The trial court ruled in favor of the four children. The court concluded that Tim acted to serve his interests, and those of the start-up, at the peril of his father and the trust.

The California Court of Appeal reversed. The court determined that Cal. Prob. Code 15800 made clear that, during Bill’s lifetime, Tim’s duties were to his father alone, not his siblings (as trust beneficiaries). During’s Bill’s lifetime, the Court of Appeal concluded, Tim’s siblings were akin to heirs named in a will, possessing no rights until Bill died and the trust became irrevocable. Thus, the siblings lacked standing to sue for his pre-May 2005 conduct as trustee.

The California Supreme Court disagreed, however. The high court agreed that the siblings could not sue based on alleged financial harm they suffered during Bill’s lifetime, and could not sue while Bill was alive, but concluded that they could assert a claim after Bill’s death, based upon harm to Bill caused by Tim’s actions during Bill’s lifetime. “Because a trustee’s breach of the fiduciary duty owed to the settlor can substantially harm the beneficiaries by reducing the trust’s value against the settlor’s wishes, we conclude the beneficiaries do have standing to sue for a breach of that duty after the settlor has died,” the court wrote.
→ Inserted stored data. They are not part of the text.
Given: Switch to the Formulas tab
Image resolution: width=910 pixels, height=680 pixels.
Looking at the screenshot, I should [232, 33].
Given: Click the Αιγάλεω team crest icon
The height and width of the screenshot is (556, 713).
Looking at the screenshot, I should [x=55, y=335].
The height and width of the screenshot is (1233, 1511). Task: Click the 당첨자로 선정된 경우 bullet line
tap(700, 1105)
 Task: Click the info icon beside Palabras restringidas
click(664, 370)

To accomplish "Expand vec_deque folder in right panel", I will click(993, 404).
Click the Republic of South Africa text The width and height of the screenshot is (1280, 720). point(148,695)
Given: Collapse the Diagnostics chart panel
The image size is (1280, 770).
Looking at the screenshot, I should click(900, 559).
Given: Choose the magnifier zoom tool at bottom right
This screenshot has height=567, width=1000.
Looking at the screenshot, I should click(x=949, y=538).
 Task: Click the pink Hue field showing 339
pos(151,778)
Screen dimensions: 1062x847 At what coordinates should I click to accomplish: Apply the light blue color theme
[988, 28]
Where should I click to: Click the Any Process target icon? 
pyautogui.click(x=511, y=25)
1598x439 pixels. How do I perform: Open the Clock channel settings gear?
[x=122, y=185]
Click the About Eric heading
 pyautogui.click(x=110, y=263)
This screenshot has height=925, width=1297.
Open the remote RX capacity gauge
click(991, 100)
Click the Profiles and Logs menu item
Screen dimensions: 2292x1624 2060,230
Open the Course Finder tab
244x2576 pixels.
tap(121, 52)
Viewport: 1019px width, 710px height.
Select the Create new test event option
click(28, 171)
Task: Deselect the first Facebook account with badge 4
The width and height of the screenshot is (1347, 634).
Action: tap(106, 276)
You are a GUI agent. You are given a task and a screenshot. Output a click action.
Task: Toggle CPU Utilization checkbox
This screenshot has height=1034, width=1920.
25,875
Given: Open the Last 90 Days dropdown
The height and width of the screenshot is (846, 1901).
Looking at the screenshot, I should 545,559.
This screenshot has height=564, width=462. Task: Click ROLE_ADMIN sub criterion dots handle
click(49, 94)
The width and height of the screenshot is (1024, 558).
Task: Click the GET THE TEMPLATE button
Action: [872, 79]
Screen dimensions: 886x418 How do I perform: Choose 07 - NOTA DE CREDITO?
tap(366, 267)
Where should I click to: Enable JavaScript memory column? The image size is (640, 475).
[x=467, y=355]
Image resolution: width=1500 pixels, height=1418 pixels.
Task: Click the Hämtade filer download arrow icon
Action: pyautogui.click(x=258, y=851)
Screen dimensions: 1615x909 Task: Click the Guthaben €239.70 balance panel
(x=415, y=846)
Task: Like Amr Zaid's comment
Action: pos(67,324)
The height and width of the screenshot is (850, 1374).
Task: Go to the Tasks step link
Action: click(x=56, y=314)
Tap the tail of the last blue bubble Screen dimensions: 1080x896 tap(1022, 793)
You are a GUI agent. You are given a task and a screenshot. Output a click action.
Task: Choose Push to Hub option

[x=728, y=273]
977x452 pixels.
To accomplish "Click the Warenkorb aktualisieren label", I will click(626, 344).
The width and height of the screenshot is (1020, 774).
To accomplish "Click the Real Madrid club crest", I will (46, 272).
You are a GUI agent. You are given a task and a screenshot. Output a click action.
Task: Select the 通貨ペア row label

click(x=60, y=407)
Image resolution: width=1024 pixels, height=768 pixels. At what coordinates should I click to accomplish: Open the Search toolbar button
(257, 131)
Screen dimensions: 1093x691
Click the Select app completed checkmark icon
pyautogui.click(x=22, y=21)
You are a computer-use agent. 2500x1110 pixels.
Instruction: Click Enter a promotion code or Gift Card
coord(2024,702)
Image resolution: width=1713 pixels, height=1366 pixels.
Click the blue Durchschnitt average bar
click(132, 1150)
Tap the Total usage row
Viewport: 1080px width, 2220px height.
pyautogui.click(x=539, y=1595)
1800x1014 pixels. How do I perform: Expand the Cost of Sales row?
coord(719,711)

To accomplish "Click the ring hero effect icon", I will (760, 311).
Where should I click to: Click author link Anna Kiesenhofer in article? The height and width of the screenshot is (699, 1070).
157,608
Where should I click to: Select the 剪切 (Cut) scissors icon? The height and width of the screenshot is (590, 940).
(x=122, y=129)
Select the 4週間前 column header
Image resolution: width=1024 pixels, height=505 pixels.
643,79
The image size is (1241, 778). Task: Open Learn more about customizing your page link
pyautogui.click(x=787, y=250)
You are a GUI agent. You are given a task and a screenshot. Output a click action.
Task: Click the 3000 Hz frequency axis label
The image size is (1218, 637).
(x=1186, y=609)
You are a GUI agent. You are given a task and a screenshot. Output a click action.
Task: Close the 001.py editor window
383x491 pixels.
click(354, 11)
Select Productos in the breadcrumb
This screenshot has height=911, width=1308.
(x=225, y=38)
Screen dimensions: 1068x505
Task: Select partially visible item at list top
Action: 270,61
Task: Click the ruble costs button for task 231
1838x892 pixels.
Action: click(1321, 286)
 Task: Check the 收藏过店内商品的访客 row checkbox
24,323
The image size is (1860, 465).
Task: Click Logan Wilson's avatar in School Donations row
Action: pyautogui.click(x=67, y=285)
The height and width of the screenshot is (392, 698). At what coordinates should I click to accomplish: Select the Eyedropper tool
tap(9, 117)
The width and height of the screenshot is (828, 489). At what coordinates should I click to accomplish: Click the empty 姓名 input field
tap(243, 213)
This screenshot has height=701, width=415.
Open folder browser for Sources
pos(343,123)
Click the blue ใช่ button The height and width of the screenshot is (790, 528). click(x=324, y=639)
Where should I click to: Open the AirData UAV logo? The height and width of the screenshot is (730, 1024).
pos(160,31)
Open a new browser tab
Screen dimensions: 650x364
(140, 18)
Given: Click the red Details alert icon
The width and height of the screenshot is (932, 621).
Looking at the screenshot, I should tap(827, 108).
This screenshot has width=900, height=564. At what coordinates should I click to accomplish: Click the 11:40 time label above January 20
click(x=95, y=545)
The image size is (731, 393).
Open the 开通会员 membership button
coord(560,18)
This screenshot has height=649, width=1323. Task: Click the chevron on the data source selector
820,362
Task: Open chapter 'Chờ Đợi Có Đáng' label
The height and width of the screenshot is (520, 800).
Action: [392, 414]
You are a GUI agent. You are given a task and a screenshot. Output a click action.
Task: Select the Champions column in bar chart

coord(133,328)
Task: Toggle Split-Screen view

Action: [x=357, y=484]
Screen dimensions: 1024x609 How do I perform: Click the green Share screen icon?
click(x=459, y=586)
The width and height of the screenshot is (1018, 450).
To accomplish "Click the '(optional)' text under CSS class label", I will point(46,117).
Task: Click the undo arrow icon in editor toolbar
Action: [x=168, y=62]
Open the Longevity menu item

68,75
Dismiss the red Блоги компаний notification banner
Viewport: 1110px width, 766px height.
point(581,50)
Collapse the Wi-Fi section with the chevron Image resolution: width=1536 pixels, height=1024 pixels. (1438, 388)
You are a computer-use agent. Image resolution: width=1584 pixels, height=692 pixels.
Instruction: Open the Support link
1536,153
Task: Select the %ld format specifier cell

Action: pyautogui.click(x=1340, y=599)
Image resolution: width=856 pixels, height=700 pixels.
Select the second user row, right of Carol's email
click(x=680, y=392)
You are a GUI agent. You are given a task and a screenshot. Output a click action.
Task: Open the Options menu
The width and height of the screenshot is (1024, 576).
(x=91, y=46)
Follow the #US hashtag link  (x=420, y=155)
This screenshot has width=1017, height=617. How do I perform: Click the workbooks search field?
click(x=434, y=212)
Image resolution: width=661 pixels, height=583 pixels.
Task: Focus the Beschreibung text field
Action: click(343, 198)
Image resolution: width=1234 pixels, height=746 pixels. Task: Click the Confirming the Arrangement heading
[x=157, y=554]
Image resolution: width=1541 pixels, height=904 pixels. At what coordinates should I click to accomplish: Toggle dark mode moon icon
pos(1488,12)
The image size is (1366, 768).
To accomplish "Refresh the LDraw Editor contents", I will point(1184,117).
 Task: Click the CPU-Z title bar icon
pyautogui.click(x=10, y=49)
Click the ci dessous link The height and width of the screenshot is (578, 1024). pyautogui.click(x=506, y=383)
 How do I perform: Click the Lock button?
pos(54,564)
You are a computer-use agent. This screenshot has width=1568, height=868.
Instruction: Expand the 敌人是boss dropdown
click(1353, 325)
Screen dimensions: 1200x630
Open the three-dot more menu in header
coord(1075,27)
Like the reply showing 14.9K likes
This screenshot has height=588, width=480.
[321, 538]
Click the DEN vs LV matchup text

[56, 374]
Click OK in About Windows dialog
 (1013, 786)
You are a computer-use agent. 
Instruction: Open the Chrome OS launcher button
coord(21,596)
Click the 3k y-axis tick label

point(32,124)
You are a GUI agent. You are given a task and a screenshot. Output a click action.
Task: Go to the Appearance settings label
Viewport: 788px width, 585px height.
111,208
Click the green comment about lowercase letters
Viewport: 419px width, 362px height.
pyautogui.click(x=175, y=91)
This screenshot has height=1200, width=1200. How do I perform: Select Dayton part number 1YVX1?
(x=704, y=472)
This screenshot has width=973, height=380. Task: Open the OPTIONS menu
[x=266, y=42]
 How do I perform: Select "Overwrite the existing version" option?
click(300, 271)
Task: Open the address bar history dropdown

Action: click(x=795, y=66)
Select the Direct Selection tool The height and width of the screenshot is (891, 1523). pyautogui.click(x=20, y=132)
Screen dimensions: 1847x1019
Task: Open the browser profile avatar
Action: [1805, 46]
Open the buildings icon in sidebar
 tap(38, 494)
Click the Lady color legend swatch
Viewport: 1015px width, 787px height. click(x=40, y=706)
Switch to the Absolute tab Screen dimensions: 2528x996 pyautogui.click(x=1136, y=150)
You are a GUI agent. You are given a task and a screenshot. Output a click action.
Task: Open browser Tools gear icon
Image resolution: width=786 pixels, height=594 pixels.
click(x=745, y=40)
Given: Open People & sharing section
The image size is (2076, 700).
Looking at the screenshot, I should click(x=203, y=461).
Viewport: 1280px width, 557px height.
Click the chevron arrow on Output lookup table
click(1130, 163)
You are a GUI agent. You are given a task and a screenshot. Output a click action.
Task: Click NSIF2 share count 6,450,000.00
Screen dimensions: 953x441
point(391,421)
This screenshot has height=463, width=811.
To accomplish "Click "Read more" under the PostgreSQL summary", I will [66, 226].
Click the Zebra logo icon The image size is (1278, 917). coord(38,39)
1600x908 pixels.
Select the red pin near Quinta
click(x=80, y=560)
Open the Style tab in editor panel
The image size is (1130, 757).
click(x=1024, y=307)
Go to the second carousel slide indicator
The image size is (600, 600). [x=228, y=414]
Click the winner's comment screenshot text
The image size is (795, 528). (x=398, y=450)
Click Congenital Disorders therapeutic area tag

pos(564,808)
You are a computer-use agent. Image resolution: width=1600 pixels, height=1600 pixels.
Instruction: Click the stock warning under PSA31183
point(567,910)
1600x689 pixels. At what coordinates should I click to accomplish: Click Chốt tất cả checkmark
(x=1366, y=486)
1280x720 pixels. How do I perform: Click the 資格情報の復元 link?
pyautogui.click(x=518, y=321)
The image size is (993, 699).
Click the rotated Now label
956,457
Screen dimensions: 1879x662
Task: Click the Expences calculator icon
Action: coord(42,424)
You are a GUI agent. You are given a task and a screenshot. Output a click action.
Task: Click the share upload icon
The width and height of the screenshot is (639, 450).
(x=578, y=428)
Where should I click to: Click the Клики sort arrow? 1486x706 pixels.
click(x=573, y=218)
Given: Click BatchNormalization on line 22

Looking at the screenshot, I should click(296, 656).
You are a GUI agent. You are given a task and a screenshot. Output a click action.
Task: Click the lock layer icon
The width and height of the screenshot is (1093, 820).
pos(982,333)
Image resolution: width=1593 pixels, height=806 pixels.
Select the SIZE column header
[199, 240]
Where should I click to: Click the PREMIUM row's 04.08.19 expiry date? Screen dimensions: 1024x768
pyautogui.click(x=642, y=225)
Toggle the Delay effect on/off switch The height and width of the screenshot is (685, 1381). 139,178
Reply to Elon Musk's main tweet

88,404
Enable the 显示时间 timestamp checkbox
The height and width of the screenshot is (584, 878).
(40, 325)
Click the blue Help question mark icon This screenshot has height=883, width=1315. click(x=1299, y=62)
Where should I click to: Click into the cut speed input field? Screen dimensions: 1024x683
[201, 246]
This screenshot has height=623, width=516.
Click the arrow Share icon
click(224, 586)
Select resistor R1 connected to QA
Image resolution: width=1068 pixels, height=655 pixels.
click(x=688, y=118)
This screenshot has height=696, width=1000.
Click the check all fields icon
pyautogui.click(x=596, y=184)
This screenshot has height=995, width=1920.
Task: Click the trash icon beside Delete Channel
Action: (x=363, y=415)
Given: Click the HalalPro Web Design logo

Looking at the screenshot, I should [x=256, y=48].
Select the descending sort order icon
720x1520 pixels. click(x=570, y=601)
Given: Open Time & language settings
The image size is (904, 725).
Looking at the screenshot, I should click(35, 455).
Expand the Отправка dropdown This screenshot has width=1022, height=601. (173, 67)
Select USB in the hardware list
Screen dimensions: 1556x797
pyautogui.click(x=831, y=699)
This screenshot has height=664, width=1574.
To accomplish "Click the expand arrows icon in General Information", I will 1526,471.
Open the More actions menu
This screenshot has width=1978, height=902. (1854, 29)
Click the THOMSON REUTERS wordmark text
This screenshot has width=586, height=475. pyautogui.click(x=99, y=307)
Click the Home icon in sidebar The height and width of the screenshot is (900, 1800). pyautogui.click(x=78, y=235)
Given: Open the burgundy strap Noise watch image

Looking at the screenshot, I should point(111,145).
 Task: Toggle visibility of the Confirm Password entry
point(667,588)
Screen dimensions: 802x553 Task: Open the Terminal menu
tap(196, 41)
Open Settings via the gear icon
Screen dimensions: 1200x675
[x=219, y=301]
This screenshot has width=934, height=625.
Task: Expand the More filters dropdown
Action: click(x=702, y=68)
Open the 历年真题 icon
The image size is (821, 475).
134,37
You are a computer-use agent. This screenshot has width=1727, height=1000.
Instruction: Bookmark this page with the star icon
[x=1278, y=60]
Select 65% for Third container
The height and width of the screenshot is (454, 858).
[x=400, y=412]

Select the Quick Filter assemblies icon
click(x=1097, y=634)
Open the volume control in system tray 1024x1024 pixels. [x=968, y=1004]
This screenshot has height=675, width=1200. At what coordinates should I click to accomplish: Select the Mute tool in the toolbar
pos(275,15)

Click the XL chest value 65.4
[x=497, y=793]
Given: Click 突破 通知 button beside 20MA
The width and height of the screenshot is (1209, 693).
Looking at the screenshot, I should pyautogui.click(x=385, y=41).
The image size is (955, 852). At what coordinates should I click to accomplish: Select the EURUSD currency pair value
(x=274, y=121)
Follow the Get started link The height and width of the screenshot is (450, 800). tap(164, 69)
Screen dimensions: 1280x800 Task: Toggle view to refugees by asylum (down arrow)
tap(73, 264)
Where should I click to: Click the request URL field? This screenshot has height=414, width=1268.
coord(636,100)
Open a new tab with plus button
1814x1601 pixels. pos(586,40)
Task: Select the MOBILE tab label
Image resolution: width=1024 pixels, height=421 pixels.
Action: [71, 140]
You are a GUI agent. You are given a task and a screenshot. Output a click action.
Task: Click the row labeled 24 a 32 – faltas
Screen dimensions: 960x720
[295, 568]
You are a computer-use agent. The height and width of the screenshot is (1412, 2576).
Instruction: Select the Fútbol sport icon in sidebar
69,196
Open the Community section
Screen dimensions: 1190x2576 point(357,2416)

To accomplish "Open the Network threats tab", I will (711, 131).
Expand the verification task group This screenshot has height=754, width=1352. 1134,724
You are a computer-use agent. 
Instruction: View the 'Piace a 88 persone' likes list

The dissent, however, concluded that, while a claim might exist against Tim for breaching his duty to Bill, the siblings were not the proper parties to pursue such an action. According to the dissent, only the personal representative of Bill’s estate, or else his successor in interest, had the right to sue for any harm Tim did to Bill’s assets. Tim’s siblings, as mere contingent beneficiaries to Bill’s trust, lacked standing, the dissent contended.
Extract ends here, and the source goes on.